Doctor groups are choking on the reported income offer from the Tokoroa Family Health clinic, which they say is far in excess of the norm for GPs.

READ MORE: The 'trash' $400,000 job applicants: What do they know about Tokoroa?

"A more realistic salary range matched to a manageable workload including reasonable after-hours rosters would be between $150,000 and $230,000," said the Rural General Practice Network.


On Tuesday, the Herald reported that the Tokoroa clinic's 61-year-old Dr Alan Kenny, a GP in the town for 30 years, who was recruited from Britain, had received no applications for the job, which he attributed to a perception of rural general practice being a dead-end job.

The position was advertised as being four days a week with 12 weeks' annual leave and Dr Kenny said there was no weekend or night work but the work load would be heavy. Describing his own work, Dr Kenny, a partner in the practice, said he saw 43 patients last Monday, working from 8.30am to 6pm without a lunch break.

After the story was picked up by media around the world, Dr Kenny said he had been flooded with international applications from countries including Bosnia, India and Brazil - but most were "trash".

He declined to be interviewed for this story.

Hugh Kininmonth, chief executive of Hauraki Primary Health Organisation, of which Dr Kenny's clinic is a member, said applications had come from "virtually half the countries of the world. There are about four or five pretty serious contenders. I'm reasonably confident there is a solution in the offing".

All of the short-listed applicants were in New Zealand; some were foreign-trained, some did their medical training in New Zealand.

Tokoroa Family Health is in the Government's "very-low-cost-access", free under-6 and free under-13 schemes, which provide higher state subsidies in return for keeping fees low or, in the case of the child schemes, not charging fees at all.
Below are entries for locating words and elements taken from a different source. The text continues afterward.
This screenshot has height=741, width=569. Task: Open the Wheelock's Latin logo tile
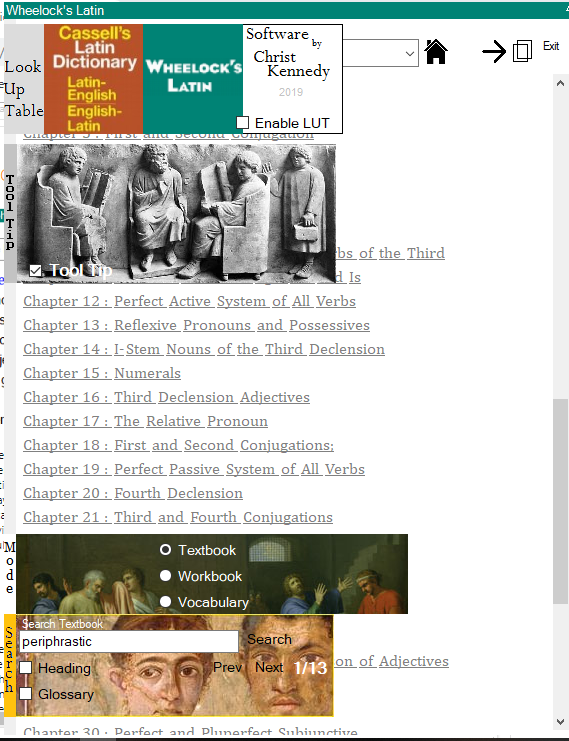(193, 79)
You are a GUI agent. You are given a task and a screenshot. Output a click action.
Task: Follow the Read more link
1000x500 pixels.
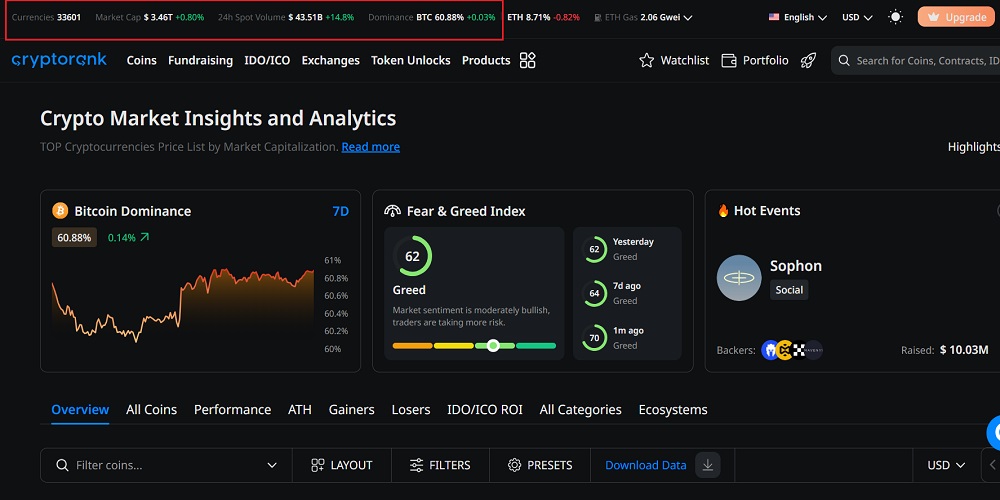tap(370, 147)
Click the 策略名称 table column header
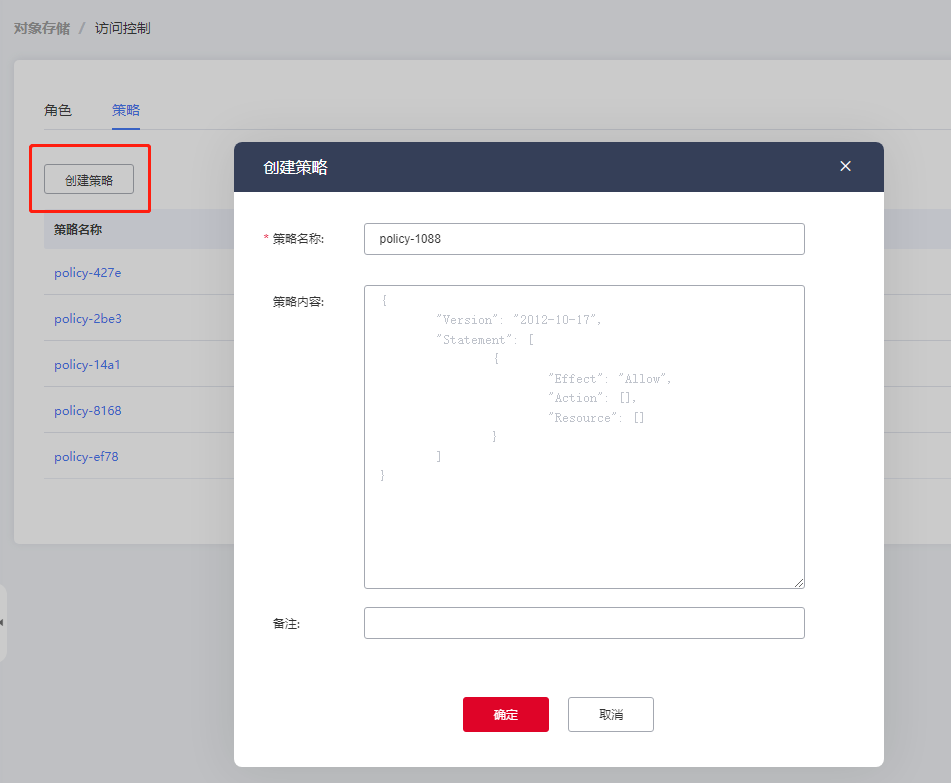 (78, 229)
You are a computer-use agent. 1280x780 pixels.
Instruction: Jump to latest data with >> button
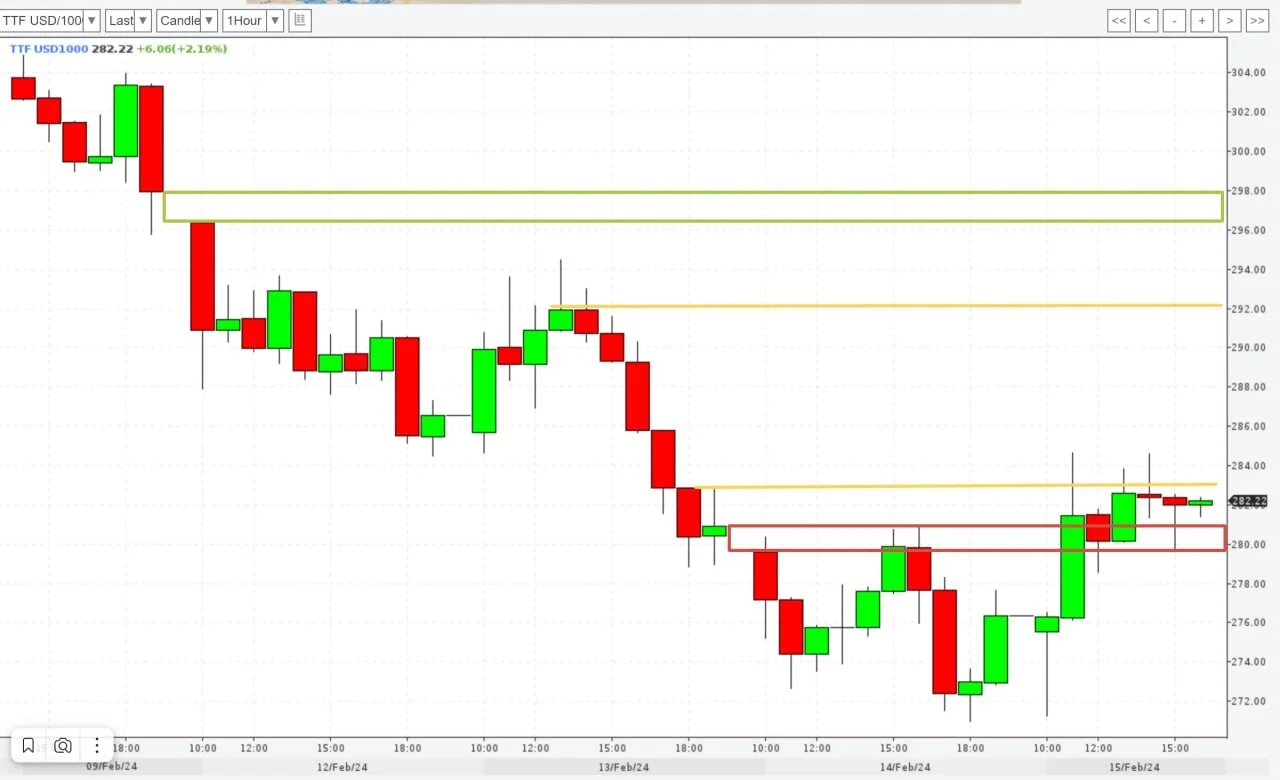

The clinic's published fees are zero for children to age 17, and $16 for older teens and adults - lower than the permitted fees, which are a maximum of $12 for children aged 13 to 17, and $17.50 for adults.

"The partners have been very conscious of the low-income status of their population and have done everything they can to keep [fees] as low as possible," said Mr Kininmonth.

He estimated clinics in the very-low-cost-access scheme receive 70 to 90 per cent of their income from per-patient "capitation" payments from the Government, which range from $63.65 to $591.89 a year, depending on the gender, age and other factors of enrolled patients.